There were also few correlates of race/ethnicity; a difference of 4 seconds lower average median LPA bout length was found for young African-American women compared with White women. Walk Score had a positive association with LPA, such that a person living in NYC would only enjoy an average of 1 minute longer usual bout length of LPA, and 6 seconds longer median bout length compared to the same person living in Bethesda, MD.

There were no associations between LPA and measured body fat or BMI at ages 14 or 17. However, at age 23, a person who is 5 BMI units heavier (roughly 11 kgs), the longest LPA bout duration would be about 1 minute shorter than for a person 11 kgs lighter.

Associations between LPA and internet time were stronger than those of TV or videogames, although all three had some influence on LPA bouts. Internet time was associated with less total LPA, so that an additional hour of internet translates to 54 fewer minutes of daily LPA. Paradoxically, internet time also increased the usual and median LPA bout lengths as well as the longest bout of LPA, by 18 seconds, 21 seconds and 5 minutes, respectively. Videogames were associated with longer usual LPA bouts and the duration of the longest LPA bouts, while TV time was associated with more LPA time in bouts of 10 or more minutes, about 18 additional minutes per day for every additional hour of TV watched.

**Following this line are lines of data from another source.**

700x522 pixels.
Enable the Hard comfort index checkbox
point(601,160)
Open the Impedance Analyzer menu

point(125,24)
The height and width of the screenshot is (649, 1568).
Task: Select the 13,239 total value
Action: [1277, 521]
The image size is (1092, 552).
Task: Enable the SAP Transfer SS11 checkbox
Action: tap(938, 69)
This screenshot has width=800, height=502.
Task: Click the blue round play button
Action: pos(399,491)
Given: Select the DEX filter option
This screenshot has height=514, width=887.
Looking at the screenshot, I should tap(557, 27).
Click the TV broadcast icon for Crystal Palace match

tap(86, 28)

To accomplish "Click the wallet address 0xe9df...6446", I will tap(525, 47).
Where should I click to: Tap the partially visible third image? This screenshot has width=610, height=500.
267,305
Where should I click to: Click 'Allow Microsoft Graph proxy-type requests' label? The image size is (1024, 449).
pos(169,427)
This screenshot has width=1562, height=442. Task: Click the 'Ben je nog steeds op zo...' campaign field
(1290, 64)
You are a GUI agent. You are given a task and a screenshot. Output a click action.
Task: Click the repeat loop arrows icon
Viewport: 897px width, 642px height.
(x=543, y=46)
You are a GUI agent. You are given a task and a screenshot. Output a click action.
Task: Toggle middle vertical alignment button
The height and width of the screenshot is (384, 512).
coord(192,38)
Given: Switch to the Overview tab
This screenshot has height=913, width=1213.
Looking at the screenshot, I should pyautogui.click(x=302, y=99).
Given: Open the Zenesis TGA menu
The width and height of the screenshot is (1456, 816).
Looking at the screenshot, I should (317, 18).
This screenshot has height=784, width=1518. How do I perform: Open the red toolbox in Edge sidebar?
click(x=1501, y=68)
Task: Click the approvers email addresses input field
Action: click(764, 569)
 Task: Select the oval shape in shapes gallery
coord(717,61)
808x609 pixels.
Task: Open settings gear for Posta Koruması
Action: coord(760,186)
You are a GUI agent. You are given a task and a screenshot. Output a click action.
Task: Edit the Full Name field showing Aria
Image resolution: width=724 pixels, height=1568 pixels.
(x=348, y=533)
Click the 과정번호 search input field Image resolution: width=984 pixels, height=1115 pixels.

Employment was associated with more LPA time, but lower median and a shorter duration of the longest LPA bouts. Being a student reduced total LPA time, but increased the usual bout and the daily longest bout of LPA.

Discussion

This study provides more evidence on increasing levels of sedentary behavior and reductions in LPA associated with young women aging from ages 14–23, and how the patterns of bouts of sedentary behavior are correlated with individual, social and contextual factors. Although our observations span age 14 to 23, it is likely that the increase in sedentary bout duration starts earlier in childhood, and may be related to school entry, as children sit at desks for a large percentage of the day.

Although it may seem obvious that being a student lends itself to sedentary behavior, it was also surprising to see that employed young women engaged in less sedentary behavior and more LPA than students. Although we consider most modern employment sedentary, it’s possible that the jobs the participants had may not have been fully sedentary. As young women, they likely would have had entry-level jobs, or may have had part-time work in service industries requiring them to be on their feet, e.g. in sales or food service.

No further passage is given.